On 21 March 1996, Hafizah took part in a Khatam Al-Quran Ceremony at Istana Nurul Iman with her sisters, Princess Majeedah and Princess Azemah marking the completion of their recitation of the Quran.

In September 2002, Hafizah graduated with a Bachelor of Business Administration with second-class upper honours from the Universiti Brunei Darussalam. After graduation, Hafizah began working at the Ministry of Finance

== Marriage and issue ==
In September 2012, Princess Hafizah married Pengiran Anak Muhammad Ruzaini ibn Mohd Yakub in an elaborate celebration lasting over a week.

The Majlis Istiadat Berbedak Pengantin Diraja or powdering ceremony was held on the 19th at Istana Nurul Iman. Hafizah and Ruzaini's families applied scented powder and oils to their hands to bless them. The next day was the Majlis Istiadat Akad Nikah Diraja or solemnisation ceremony at Omar Ali Saifuddien Mosque where they were officially married. The Majlis Bersanding Pengantin Diraja and Majlis Persantapan Diraja which was a large banquet at Istana Nurul Iman on the 23rd.

Foreign dignitaries at the wedding included Yingluck Shinawatra, Benigno Aquino III, Hun Sen, K. Shanmugam, Musa Aman, and Abdul Taib Mahmud.

Hafizah and Ruzaini have four sons.

| Name | Born | Age |
|---|---|---|
| Y.A.M. Pengiran Anak Muhammad Za'eem | 3 August 2013 | 13 years, 1 month and 23 days |
| Y.A.M. Pengiran Anak Muhammad Aamir | 13 February 2015 | 11 years, 7 months and 13 days |
| Y.A.M. Pengiran Anak Abdul Hakeem | 19 February 2018 | 8 years, 7 months and 7 days |
| Y.A.M. Pengiran Anak Abdul Aleem | 22 May 2020 | 6 years, 4 months and 4 days |

== Royal duties ==
From 2008 to 2011, Princess Hafizah distributed Korban sacrificial meat during Hari Raya Aidiladha on behalf of the Ministry of Finance.
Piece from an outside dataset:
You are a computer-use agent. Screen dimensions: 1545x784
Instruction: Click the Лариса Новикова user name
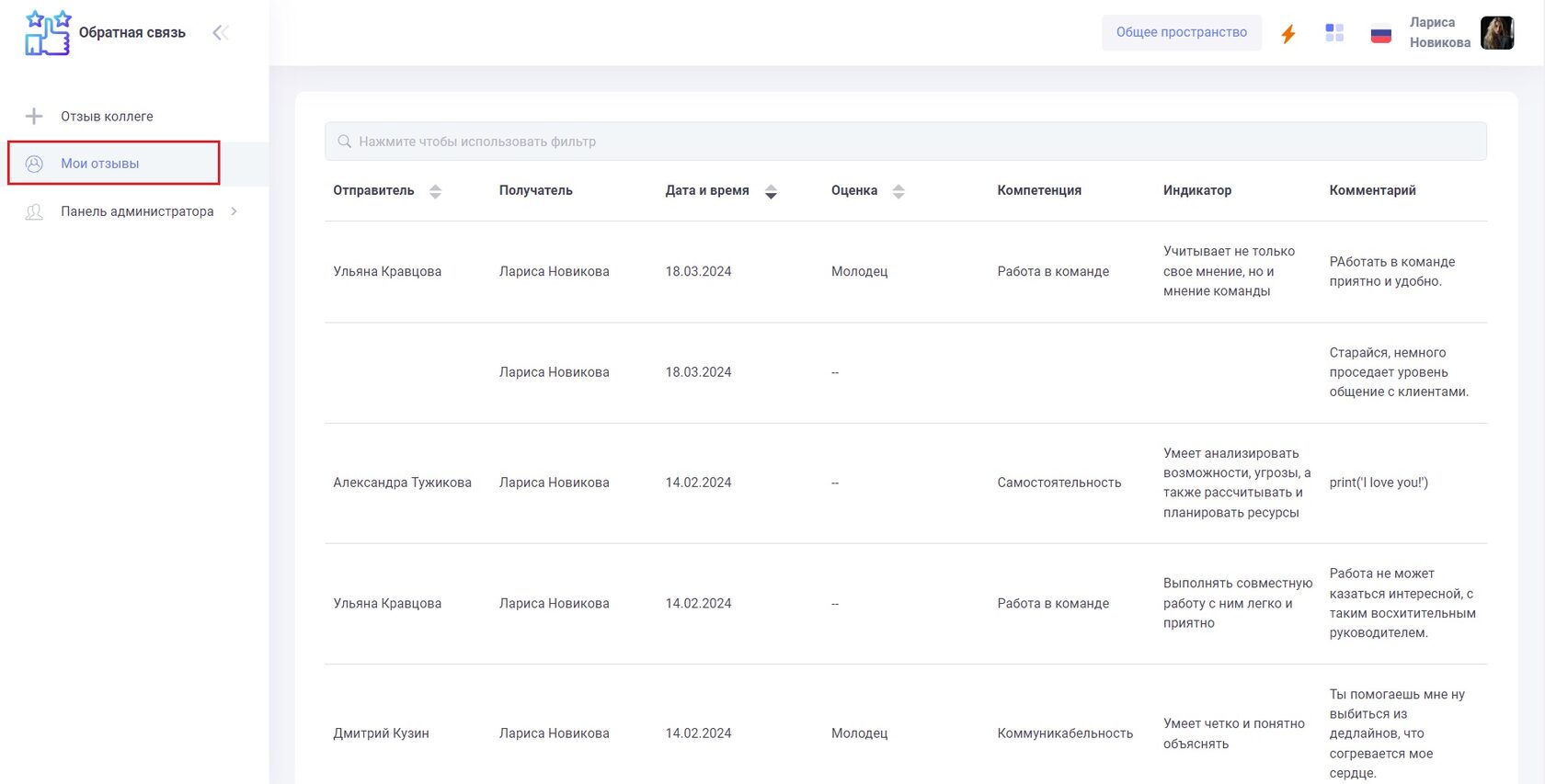1439,32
Princess Hafizah is the president of the Girl Guides Association of Brunei Darussalam.

== Titles, styles, and honours ==

=== Title and style ===
Her full title and style is Yang Teramat Mulia Paduka Seri Pengiran Anak Puteri Hafizah Sururul Bolkiah binti Kebawah Duli Yang Maha Mulia Paduka Seri Baginda Sultan Hassanal Bolkiah Mu'izzaddin Wad'daulah It is usually translated in English as Her Royal Highness Princess Hafizah of Brunei.

=== Honours ===
- Order of the Crown of Brunei (DKMB)
- Hassanal Bolkiah Sultan Medal (PHBS)
- Sultan of Brunei Silver Jubilee Medal (5 October 1992)
- Sultan of Brunei Golden Jubilee Medal (5 October 2017)
- Proclamation of Independence Medal (1 January 1984)

=== Namesakes ===
- Pengiran Anak Puteri Hafizah Sururul Bolkiah Religious School, a religious school in Kampong Jaya Setia.